[Records from a data collection]
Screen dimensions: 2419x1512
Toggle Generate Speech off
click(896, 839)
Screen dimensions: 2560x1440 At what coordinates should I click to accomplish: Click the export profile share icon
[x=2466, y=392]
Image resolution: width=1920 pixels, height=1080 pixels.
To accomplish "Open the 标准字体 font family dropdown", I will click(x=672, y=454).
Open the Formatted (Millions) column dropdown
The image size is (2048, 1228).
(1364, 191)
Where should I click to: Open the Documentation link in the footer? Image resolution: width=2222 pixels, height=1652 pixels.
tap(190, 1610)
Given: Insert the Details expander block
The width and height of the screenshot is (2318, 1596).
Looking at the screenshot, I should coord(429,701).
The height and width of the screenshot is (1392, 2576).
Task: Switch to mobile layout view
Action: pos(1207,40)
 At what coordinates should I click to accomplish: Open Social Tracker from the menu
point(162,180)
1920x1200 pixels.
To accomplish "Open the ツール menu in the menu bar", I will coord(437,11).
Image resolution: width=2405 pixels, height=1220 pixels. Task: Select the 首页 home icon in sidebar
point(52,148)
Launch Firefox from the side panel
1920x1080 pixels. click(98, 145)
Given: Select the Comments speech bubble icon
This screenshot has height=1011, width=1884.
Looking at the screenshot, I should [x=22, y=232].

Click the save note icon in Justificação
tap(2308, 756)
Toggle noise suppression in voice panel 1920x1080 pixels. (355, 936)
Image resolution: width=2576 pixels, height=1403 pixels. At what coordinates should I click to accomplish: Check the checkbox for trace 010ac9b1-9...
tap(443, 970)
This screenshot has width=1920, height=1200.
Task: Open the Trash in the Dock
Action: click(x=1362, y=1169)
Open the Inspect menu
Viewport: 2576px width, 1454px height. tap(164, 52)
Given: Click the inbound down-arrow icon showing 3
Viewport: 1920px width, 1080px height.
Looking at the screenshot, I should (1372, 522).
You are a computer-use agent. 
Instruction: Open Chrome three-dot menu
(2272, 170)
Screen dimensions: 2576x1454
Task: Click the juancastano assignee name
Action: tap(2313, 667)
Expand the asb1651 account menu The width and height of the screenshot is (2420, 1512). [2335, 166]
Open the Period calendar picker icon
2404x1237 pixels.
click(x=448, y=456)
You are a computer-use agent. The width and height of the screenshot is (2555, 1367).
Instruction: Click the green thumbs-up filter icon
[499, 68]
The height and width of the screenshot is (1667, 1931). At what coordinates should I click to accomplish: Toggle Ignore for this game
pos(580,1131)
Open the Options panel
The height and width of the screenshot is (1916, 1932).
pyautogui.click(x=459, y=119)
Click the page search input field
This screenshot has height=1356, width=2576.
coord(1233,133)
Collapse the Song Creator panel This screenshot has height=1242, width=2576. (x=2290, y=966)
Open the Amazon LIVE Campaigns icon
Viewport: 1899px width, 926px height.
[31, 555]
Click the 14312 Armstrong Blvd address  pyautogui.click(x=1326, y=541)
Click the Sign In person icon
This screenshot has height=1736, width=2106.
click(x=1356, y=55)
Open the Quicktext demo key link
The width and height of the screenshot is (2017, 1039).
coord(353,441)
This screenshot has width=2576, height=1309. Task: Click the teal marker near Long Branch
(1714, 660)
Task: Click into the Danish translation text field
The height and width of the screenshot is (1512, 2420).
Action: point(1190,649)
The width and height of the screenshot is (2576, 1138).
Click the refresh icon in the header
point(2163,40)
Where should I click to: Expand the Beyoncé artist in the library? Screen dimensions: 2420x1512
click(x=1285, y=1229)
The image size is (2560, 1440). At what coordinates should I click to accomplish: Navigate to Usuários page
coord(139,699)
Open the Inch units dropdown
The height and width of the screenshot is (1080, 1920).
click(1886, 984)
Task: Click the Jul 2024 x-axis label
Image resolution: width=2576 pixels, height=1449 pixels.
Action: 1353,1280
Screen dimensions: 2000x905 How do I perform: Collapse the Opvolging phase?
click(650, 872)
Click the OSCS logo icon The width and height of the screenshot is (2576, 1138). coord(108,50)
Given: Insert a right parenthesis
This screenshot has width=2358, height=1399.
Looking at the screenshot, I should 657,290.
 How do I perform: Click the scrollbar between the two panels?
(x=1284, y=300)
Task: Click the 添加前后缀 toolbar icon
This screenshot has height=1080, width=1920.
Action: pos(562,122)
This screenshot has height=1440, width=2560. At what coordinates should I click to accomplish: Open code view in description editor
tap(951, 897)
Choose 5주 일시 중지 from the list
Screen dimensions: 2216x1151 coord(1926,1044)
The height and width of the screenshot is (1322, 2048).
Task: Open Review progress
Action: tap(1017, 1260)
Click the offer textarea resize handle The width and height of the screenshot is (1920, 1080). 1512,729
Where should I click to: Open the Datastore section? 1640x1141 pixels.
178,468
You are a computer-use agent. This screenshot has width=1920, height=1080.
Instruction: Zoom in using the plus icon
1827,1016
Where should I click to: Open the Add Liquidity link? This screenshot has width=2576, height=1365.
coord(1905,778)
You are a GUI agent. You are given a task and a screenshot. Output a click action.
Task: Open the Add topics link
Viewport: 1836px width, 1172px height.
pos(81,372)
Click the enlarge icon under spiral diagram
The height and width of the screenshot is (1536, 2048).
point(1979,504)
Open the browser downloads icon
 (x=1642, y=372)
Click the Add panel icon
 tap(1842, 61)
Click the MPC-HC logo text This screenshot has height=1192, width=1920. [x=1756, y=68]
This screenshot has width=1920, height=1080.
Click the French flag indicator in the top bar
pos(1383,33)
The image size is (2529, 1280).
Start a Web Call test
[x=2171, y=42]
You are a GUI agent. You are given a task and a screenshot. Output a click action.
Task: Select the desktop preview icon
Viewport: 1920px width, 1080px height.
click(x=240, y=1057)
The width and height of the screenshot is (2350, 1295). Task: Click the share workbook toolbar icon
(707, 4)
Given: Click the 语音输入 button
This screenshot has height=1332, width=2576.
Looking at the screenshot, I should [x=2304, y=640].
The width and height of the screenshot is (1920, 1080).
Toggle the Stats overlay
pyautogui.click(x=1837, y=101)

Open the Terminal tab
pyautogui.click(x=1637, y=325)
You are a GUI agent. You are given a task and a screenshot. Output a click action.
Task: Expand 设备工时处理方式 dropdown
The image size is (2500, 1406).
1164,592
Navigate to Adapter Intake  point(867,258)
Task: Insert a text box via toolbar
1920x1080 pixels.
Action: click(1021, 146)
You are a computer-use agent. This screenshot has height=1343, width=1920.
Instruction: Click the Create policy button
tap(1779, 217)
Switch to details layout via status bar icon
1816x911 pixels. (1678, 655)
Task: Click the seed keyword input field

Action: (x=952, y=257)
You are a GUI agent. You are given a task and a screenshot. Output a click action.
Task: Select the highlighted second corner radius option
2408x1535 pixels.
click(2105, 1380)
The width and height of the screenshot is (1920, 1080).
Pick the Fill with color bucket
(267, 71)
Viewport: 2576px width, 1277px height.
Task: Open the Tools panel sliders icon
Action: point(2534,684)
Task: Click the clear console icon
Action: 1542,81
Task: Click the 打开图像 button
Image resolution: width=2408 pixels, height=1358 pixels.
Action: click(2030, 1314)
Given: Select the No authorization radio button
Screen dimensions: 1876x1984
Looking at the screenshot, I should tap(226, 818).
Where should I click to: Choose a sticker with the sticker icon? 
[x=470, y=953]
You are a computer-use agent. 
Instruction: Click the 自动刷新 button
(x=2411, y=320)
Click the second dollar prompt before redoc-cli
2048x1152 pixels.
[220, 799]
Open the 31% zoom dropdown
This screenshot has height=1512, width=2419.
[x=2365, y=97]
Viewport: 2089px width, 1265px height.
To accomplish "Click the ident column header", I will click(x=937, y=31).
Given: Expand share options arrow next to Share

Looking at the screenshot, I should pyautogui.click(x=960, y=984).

WORK TO COMPLETE
Extract the first line above and each line after it up to and including the one with "Image resolution: width=1920", please, exactly and with nothing else.

SOLUTION TO THE EXERCISE
Screen dimensions: 2419x1512
Toggle Generate Speech off
click(896, 839)
Screen dimensions: 2560x1440 At what coordinates should I click to accomplish: Click the export profile share icon
[x=2466, y=392]
Image resolution: width=1920 pixels, height=1080 pixels.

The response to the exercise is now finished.